(Element and text location data)
►

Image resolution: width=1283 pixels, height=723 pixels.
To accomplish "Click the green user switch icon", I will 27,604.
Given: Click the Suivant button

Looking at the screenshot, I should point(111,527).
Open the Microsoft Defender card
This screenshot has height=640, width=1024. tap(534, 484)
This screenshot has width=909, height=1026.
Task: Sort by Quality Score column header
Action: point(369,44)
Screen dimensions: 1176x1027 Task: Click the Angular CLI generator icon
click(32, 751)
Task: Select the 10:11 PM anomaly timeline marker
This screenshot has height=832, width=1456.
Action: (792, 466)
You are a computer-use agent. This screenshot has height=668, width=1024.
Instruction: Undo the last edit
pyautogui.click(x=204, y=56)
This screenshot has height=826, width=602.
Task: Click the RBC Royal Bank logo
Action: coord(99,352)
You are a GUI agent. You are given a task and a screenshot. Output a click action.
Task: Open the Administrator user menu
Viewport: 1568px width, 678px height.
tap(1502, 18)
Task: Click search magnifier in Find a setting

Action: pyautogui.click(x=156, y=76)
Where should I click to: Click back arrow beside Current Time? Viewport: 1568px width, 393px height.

◄

**Do this:**
Copy the lines of the listing above, starting with its first line and going on through the line that contains "Looking at the".

**Answer in full:**
Image resolution: width=1283 pixels, height=723 pixels.
To accomplish "Click the green user switch icon", I will 27,604.
Given: Click the Suivant button

Looking at the screenshot, I should point(111,527).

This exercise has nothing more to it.